◆ **Tasks and exercises**
1. In the blog post, what went into Mom's coffee each morning?
2. Using the blog post, explain why the writer considers the lack of writing before Mom died understandable.

◆ **Provided text**
>>>>
What’s Wrong With Me? Friday, Jul 30 2010 

Listening to: The Guild – (Do You Wanna Date My) Avatar (feat. Felicia Day)

I have not written word one that wasn’t required for school, posted to Twitter/Facebook, or posted here in several months.  Before Mom died, it was understandable.  I was busy with Mom, school, the kids, looking for some sort of work, etc.  Well now that Mom has passed, my school is out for a few weeks, my children are returning to school, and I have given the job thing a rest at my wife’s request so that I can increase my class load, it seems that I should have plenty of time to write.  Unfortunately, it isn’t turning out that way.

Since Mom died, I have been in this state of depression that I can’t get out of.  My wife thought it was because I miss Mom, but I had a talk with her the other night and I think I know what’s wrong.  My stress levels have been so high this last year that I have been on constant alert.  Here was an example of my schedule as of a couple months ago:

  • 10am – Fix Mom’s breakfast, which consisted of the food of the day, one cup of coffee with a blop of milk and one and a half teaspoons of sugar, a cup of juice, and her pills.
<<<<
◆ **Given material**
>>>>
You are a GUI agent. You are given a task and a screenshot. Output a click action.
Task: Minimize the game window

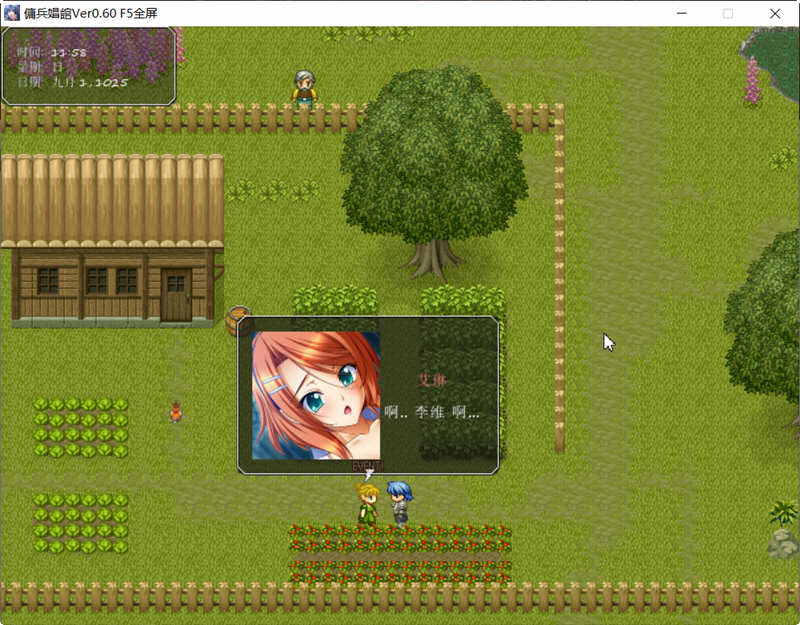(x=681, y=13)
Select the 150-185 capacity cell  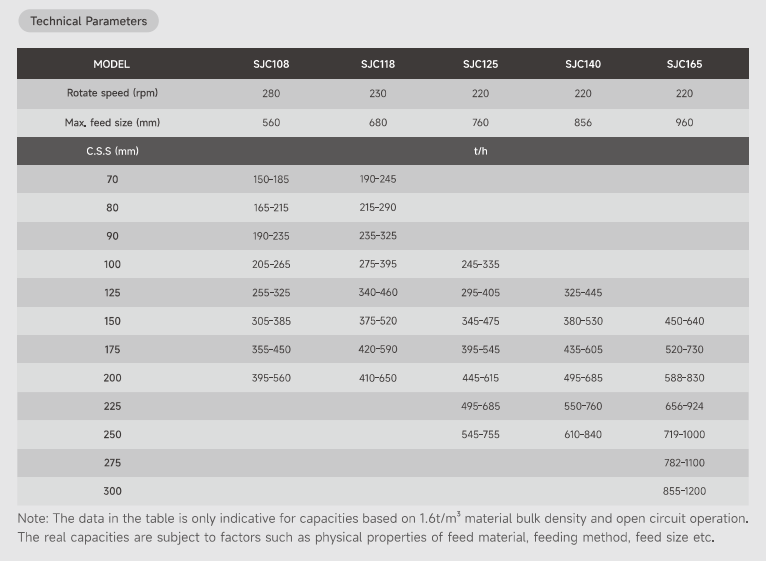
<<<<
◆ **In response**
1. A blop of milk and one and a half teaspoons of sugar.

2. The writer was busy with Mom, school, the kids, and looking for some sort of work.